## Data excerpts
--- START ---

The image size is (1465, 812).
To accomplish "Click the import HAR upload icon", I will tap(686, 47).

--- END ---
--- START ---

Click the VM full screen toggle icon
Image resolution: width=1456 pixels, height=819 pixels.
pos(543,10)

--- END ---

## Exercise instructions
In the material above, find each line that contains the word "icon", and select it.

## Answer space
To accomplish "Click the import HAR upload icon", I will tap(686, 47).
Click the VM full screen toggle icon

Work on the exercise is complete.